Stored data

----

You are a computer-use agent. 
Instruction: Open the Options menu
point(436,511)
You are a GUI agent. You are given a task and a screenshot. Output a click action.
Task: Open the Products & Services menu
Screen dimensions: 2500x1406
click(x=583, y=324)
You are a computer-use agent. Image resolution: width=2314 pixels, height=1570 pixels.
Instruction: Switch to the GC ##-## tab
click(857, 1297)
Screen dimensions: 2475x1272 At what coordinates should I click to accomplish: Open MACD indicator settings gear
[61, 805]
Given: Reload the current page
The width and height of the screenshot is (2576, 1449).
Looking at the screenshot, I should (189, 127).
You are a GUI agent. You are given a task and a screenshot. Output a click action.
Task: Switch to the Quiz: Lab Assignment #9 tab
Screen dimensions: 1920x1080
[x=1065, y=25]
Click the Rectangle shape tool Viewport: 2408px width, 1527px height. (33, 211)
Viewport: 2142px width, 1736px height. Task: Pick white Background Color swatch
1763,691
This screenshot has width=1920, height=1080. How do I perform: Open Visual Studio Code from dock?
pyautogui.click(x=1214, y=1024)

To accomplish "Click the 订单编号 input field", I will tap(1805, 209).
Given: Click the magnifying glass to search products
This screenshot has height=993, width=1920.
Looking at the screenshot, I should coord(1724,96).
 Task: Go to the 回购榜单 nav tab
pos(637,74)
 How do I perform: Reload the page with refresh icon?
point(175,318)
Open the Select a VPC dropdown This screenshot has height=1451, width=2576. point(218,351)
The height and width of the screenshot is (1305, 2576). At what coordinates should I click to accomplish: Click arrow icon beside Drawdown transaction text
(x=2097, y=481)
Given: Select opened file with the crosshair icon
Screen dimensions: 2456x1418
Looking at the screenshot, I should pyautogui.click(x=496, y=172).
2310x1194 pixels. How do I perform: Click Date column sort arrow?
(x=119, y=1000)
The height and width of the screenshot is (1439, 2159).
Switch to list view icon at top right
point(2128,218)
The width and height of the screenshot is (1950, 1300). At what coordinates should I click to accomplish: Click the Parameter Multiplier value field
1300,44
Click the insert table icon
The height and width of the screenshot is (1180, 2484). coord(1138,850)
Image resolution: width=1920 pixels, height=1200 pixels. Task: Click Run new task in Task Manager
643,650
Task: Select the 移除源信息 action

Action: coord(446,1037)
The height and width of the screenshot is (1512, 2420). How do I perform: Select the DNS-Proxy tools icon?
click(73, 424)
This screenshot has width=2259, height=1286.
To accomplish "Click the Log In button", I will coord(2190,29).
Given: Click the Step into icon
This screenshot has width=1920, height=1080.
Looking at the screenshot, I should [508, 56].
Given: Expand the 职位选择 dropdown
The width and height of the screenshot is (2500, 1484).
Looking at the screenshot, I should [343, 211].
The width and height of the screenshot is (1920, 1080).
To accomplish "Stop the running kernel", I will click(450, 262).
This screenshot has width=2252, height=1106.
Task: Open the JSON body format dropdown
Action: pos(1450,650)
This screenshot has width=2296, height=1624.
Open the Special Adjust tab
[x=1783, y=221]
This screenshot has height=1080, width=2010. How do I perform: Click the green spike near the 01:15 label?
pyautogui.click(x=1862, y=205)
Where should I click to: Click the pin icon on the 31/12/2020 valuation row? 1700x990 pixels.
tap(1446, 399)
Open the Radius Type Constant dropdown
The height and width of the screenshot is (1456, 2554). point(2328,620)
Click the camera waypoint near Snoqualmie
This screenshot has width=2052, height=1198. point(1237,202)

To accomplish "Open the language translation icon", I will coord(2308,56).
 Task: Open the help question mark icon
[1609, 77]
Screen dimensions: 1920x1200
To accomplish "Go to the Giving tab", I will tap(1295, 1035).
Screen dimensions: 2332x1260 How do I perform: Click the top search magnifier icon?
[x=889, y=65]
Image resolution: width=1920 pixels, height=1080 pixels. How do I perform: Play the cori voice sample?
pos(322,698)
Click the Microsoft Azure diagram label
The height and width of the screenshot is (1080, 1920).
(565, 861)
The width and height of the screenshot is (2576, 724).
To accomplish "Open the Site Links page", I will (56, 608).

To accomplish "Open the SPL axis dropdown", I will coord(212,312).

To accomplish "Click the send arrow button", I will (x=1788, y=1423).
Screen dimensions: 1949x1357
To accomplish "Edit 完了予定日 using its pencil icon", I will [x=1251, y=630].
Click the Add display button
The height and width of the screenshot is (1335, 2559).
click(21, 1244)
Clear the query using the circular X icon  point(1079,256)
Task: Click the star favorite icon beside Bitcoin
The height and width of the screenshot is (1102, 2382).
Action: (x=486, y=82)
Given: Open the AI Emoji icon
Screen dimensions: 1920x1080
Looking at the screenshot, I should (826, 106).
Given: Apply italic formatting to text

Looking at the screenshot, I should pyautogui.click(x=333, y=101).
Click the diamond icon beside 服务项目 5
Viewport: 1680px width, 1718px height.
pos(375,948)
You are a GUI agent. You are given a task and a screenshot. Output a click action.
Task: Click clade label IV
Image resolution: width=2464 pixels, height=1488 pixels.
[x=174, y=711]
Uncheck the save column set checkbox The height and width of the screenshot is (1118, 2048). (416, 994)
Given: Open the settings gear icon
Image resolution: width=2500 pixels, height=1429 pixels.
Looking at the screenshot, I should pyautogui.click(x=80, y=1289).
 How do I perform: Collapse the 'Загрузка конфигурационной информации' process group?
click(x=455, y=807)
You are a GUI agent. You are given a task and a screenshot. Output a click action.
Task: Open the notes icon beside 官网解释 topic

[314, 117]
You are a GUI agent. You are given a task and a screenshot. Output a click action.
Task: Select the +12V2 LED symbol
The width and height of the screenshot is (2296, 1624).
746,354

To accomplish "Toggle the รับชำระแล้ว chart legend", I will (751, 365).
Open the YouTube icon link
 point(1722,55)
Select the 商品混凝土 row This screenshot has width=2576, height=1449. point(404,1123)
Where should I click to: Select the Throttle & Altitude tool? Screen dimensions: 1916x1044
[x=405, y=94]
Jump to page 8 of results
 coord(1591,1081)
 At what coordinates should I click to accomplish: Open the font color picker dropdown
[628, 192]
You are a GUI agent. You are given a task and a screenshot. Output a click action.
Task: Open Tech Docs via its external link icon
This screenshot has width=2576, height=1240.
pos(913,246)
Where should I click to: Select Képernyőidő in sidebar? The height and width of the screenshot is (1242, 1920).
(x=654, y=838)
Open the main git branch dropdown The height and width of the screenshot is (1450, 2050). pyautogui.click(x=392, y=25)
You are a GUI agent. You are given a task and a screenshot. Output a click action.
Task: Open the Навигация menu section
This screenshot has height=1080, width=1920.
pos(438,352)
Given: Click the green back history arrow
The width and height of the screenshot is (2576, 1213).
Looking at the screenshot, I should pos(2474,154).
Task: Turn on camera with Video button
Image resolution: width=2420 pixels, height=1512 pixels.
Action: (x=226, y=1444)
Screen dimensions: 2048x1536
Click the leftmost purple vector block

----

WORK REQUEST ▸
Nothing should be altered. Set down all the data again.

RESULT OF THIS TASK ▸
You are a computer-use agent. 
Instruction: Open the Options menu
point(436,511)
You are a GUI agent. You are given a task and a screenshot. Output a click action.
Task: Open the Products & Services menu
Screen dimensions: 2500x1406
click(x=583, y=324)
You are a computer-use agent. Image resolution: width=2314 pixels, height=1570 pixels.
Instruction: Switch to the GC ##-## tab
click(857, 1297)
Screen dimensions: 2475x1272 At what coordinates should I click to accomplish: Open MACD indicator settings gear
[61, 805]
Given: Reload the current page
The width and height of the screenshot is (2576, 1449).
Looking at the screenshot, I should (189, 127).
You are a GUI agent. You are given a task and a screenshot. Output a click action.
Task: Switch to the Quiz: Lab Assignment #9 tab
Screen dimensions: 1920x1080
[x=1065, y=25]
Click the Rectangle shape tool Viewport: 2408px width, 1527px height. (33, 211)
Viewport: 2142px width, 1736px height. Task: Pick white Background Color swatch
1763,691
This screenshot has width=1920, height=1080. How do I perform: Open Visual Studio Code from dock?
pyautogui.click(x=1214, y=1024)

To accomplish "Click the 订单编号 input field", I will tap(1805, 209).
Given: Click the magnifying glass to search products
This screenshot has height=993, width=1920.
Looking at the screenshot, I should coord(1724,96).
 Task: Go to the 回购榜单 nav tab
pos(637,74)
 How do I perform: Reload the page with refresh icon?
point(175,318)
Open the Select a VPC dropdown This screenshot has height=1451, width=2576. point(218,351)
The height and width of the screenshot is (1305, 2576). At what coordinates should I click to accomplish: Click arrow icon beside Drawdown transaction text
(x=2097, y=481)
Given: Select opened file with the crosshair icon
Screen dimensions: 2456x1418
Looking at the screenshot, I should pyautogui.click(x=496, y=172).
2310x1194 pixels. How do I perform: Click Date column sort arrow?
(x=119, y=1000)
The height and width of the screenshot is (1439, 2159).
Switch to list view icon at top right
point(2128,218)
The width and height of the screenshot is (1950, 1300). At what coordinates should I click to accomplish: Click the Parameter Multiplier value field
1300,44
Click the insert table icon
The height and width of the screenshot is (1180, 2484). coord(1138,850)
Image resolution: width=1920 pixels, height=1200 pixels. Task: Click Run new task in Task Manager
643,650
Task: Select the 移除源信息 action

Action: coord(446,1037)
The height and width of the screenshot is (1512, 2420). How do I perform: Select the DNS-Proxy tools icon?
click(73, 424)
This screenshot has width=2259, height=1286.
To accomplish "Click the Log In button", I will coord(2190,29).
Given: Click the Step into icon
This screenshot has width=1920, height=1080.
Looking at the screenshot, I should [508, 56].
Given: Expand the 职位选择 dropdown
The width and height of the screenshot is (2500, 1484).
Looking at the screenshot, I should [343, 211].
The width and height of the screenshot is (1920, 1080).
To accomplish "Stop the running kernel", I will click(450, 262).
This screenshot has width=2252, height=1106.
Task: Open the JSON body format dropdown
Action: pos(1450,650)
This screenshot has width=2296, height=1624.
Open the Special Adjust tab
[x=1783, y=221]
This screenshot has height=1080, width=2010. How do I perform: Click the green spike near the 01:15 label?
pyautogui.click(x=1862, y=205)
Where should I click to: Click the pin icon on the 31/12/2020 valuation row? 1700x990 pixels.
tap(1446, 399)
Open the Radius Type Constant dropdown
The height and width of the screenshot is (1456, 2554). point(2328,620)
Click the camera waypoint near Snoqualmie
This screenshot has width=2052, height=1198. point(1237,202)

To accomplish "Open the language translation icon", I will coord(2308,56).
 Task: Open the help question mark icon
[1609, 77]
Screen dimensions: 1920x1200
To accomplish "Go to the Giving tab", I will tap(1295, 1035).
Screen dimensions: 2332x1260 How do I perform: Click the top search magnifier icon?
[x=889, y=65]
Image resolution: width=1920 pixels, height=1080 pixels. How do I perform: Play the cori voice sample?
pos(322,698)
Click the Microsoft Azure diagram label
The height and width of the screenshot is (1080, 1920).
(565, 861)
The width and height of the screenshot is (2576, 724).
To accomplish "Open the Site Links page", I will (56, 608).

To accomplish "Open the SPL axis dropdown", I will coord(212,312).

To accomplish "Click the send arrow button", I will (x=1788, y=1423).
Screen dimensions: 1949x1357
To accomplish "Edit 完了予定日 using its pencil icon", I will [x=1251, y=630].
Click the Add display button
The height and width of the screenshot is (1335, 2559).
click(21, 1244)
Clear the query using the circular X icon  point(1079,256)
Task: Click the star favorite icon beside Bitcoin
The height and width of the screenshot is (1102, 2382).
Action: (x=486, y=82)
Given: Open the AI Emoji icon
Screen dimensions: 1920x1080
Looking at the screenshot, I should (826, 106).
Given: Apply italic formatting to text

Looking at the screenshot, I should pyautogui.click(x=333, y=101).
Click the diamond icon beside 服务项目 5
Viewport: 1680px width, 1718px height.
pos(375,948)
You are a GUI agent. You are given a task and a screenshot. Output a click action.
Task: Click clade label IV
Image resolution: width=2464 pixels, height=1488 pixels.
[x=174, y=711]
Uncheck the save column set checkbox The height and width of the screenshot is (1118, 2048). (416, 994)
Given: Open the settings gear icon
Image resolution: width=2500 pixels, height=1429 pixels.
Looking at the screenshot, I should pyautogui.click(x=80, y=1289).
 How do I perform: Collapse the 'Загрузка конфигурационной информации' process group?
click(x=455, y=807)
You are a GUI agent. You are given a task and a screenshot. Output a click action.
Task: Open the notes icon beside 官网解释 topic

[314, 117]
You are a GUI agent. You are given a task and a screenshot. Output a click action.
Task: Select the +12V2 LED symbol
The width and height of the screenshot is (2296, 1624).
746,354

To accomplish "Toggle the รับชำระแล้ว chart legend", I will (751, 365).
Open the YouTube icon link
 point(1722,55)
Select the 商品混凝土 row This screenshot has width=2576, height=1449. point(404,1123)
Where should I click to: Select the Throttle & Altitude tool? Screen dimensions: 1916x1044
[x=405, y=94]
Jump to page 8 of results
 coord(1591,1081)
 At what coordinates should I click to accomplish: Open the font color picker dropdown
[628, 192]
You are a GUI agent. You are given a task and a screenshot. Output a click action.
Task: Open Tech Docs via its external link icon
This screenshot has width=2576, height=1240.
pos(913,246)
Where should I click to: Select Képernyőidő in sidebar? The height and width of the screenshot is (1242, 1920).
(x=654, y=838)
Open the main git branch dropdown The height and width of the screenshot is (1450, 2050). pyautogui.click(x=392, y=25)
You are a GUI agent. You are given a task and a screenshot. Output a click action.
Task: Open the Навигация menu section
This screenshot has height=1080, width=1920.
pos(438,352)
Given: Click the green back history arrow
The width and height of the screenshot is (2576, 1213).
Looking at the screenshot, I should pos(2474,154).
Task: Turn on camera with Video button
Image resolution: width=2420 pixels, height=1512 pixels.
Action: (x=226, y=1444)
Screen dimensions: 2048x1536
Click the leftmost purple vector block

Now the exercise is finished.